BLOC DE TEXTE:
============
Plaine-Orety : comme un champ de ruines

Un sinistré de Plaine-Orety. © DR

Derrière les locaux de la télévision nationale Gabon 1ère, le temps semble suspendu. Ici, le décor évoque un champ de bataille. Tout n’est que ruines, décombres et désolation. On se croirait à un après-bombardement intensif.

Là, un rapport de stage froissé. Ici, une valise éventrée. Plus loin, un veston abandonné. Des barres de fer entremêlées jonchent pêle-mêle les lieux, mêlées à des tôles froissées et des pans de murs effondrés. Par endroits, des tuyaux dénudés émergent des gravats, témoins de la brutalité soudaine de l'action.

En fouillant les restes comme pour identifier quelques ex-propriétaires, les équipes de L’Union tombent sur une attestation de fin d’études, prise au piège entre un morceau de bois et une brique. "Le commissaire du gouvernement, directeur national des assurances, certifie que M. Elle Ngomo Jeff a régulièrement suivi, pendant les années scolaires 1995-1997, les cours au Centre national des assurances pour la préparation au diplôme d’agent technique d’assurances…" Un fragment de vie abandonné dans la précipitation. Comme ces bottes de pluie oubliées, ce grillage qui servait peut-être aux barbecues, ou encore ce canapé éventré par la pelleteuse. Derrière Gabon Télévisions, il ne reste que des morceaux d’histoires. Des tranches de vie. Des souvenirs d’hommes, de femmes et d’enfants qui ont vu le jour, grandi ici, et n’ont jamais connu ailleurs.
============
PETITS DÉFIS:
1. Mettez à jour le texte sur Plaine-Orety, du passage qui va de "Plaine-Orety : comme" jusqu'à "soudaine de l'action.", en remplaçant "valise" par "malle".
2. Poursuivez le texte sur Plaine-Orety après sa dernière phrase.
============
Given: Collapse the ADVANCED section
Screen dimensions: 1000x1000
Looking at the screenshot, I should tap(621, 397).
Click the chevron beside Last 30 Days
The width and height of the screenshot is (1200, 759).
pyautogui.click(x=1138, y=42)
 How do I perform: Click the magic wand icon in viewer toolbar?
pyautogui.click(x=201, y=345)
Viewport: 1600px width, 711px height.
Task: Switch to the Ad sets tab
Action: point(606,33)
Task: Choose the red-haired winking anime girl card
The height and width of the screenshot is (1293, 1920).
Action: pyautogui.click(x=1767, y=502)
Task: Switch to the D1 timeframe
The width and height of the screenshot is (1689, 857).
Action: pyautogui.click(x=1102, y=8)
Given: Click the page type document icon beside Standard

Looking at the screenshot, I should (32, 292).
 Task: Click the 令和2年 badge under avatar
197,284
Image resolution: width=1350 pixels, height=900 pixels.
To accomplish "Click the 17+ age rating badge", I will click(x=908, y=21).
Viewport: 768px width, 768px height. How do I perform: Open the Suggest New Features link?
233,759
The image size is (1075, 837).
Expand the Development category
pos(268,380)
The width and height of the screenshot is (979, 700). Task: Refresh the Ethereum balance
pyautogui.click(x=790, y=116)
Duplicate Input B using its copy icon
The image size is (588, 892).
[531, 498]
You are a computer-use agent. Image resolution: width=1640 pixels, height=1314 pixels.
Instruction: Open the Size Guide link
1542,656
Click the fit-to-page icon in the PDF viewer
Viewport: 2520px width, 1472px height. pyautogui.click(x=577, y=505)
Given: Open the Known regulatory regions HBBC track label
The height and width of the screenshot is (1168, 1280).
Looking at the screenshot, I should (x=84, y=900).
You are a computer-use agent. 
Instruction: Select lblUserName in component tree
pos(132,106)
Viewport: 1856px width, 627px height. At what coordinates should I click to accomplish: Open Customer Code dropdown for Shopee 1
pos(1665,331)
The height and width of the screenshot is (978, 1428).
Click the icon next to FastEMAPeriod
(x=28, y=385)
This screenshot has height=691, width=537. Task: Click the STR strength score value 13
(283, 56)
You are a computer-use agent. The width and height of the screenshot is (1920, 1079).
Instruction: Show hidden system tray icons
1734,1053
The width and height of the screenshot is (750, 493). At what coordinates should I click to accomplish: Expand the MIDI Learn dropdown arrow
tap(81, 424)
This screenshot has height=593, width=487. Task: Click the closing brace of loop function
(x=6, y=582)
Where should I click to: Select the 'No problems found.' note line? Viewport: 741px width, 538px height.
============
RÉPONSES AUX DÉFIS:
1.
Plaine-Orety : comme un champ de ruines

Un sinistré de Plaine-Orety. © DR

Derrière les locaux de la télévision nationale Gabon 1ère, le temps semble suspendu. Ici, le décor évoque un champ de bataille. Tout n’est que ruines, décombres et désolation. On se croirait à un après-bombardement intensif.

Là, un rapport de stage froissé. Ici, une malle éventrée. Plus loin, un veston abandonné. Des barres de fer entremêlées jonchent pêle-mêle les lieux, mêlées à des tôles froissées et des pans de murs effondrés. Par endroits, des tuyaux dénudés émergent des gravats, témoins de la brutalité soudaine de l'action.

2.
Puis, ce lundi 2 juin, alors qu'on ne les attendait pas, les engins sont arrivés sur les lieux. Et avec eux, la fin brutale d’une vie. Dans la panique, chacun a fait comme il a pu. Un véritable sauve-qui-peut. Passées la surprise et l'émotion, que sont devenus aujourd’hui les "sinistrés" ?

Fortuné Mba, rencontré sur les lieux mêmes de son enfance, s’est réfugié à Mindoube avec sa famille. Dans l’urgence, c’était l’unique option. Marcel Evouna, dont la vie entière s’est écroulée sous les coups des bulldozers, est hébergé chez sa belle-famille, en attendant de voir clair. Christine Ndong, quant à elle, a trouvé refuge chez sa fille, de l’autre côté de Plaine-Orety. Mais elle reste sur le qui-vive. Il se murmure que ce secteur aussi pourrait bientôt être rasé. Comme beaucoup, elle ne sait jusqu’où iront les démolitions, ni quels quartiers seront épargnés.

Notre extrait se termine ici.